Exercise description: Where does the word "target" appear in the data? Copy every line that holds it.

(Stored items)
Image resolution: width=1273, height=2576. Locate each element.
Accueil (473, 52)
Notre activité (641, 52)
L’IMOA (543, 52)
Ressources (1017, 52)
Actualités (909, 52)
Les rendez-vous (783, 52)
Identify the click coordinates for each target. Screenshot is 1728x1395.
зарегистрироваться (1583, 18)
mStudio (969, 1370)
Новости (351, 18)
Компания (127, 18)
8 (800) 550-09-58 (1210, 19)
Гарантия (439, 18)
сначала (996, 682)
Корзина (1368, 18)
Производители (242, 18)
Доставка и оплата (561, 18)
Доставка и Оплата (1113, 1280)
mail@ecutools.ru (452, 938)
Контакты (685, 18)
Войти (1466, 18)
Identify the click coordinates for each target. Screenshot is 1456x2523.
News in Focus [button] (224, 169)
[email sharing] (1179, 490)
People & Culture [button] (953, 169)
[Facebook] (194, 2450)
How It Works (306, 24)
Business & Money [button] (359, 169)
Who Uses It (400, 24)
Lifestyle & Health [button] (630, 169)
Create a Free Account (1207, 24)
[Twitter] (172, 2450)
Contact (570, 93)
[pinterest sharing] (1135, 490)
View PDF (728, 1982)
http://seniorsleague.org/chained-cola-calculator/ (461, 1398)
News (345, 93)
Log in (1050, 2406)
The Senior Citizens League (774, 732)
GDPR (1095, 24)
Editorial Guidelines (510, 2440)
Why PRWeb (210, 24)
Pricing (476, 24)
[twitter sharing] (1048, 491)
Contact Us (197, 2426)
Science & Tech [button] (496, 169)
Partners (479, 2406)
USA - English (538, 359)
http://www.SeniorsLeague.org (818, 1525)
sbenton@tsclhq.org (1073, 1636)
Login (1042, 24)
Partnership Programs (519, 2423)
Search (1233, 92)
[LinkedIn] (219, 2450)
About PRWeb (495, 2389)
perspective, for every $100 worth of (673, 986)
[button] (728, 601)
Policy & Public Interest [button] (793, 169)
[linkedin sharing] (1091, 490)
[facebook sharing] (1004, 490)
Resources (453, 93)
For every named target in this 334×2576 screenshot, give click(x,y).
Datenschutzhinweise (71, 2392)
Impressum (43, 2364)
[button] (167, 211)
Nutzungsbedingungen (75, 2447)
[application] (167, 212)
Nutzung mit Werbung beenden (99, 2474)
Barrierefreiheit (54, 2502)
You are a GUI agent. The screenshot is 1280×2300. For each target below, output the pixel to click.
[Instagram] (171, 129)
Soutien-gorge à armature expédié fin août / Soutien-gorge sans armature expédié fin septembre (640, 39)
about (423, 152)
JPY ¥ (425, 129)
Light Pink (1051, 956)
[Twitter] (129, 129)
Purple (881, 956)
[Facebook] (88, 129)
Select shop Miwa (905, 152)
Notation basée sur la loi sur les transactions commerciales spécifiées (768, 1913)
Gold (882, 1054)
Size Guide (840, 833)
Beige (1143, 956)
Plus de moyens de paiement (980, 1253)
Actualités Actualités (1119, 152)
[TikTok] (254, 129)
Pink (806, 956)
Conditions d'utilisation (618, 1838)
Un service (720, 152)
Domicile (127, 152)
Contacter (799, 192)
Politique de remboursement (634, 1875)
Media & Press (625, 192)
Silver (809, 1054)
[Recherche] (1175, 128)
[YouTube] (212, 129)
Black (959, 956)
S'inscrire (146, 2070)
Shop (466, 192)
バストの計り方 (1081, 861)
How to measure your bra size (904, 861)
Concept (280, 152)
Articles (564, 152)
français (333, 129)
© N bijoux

Solved exercise:
Identify the click coordinates for each target. Screenshot is 1728x1395.
Identify the click coordinates for each target. Screenshot is 1456x2523.
For every named target in this 334×2576 screenshot, give click(x,y).
You are a GUI agent. The screenshot is 1280×2300. For each target below, output the pixel to click.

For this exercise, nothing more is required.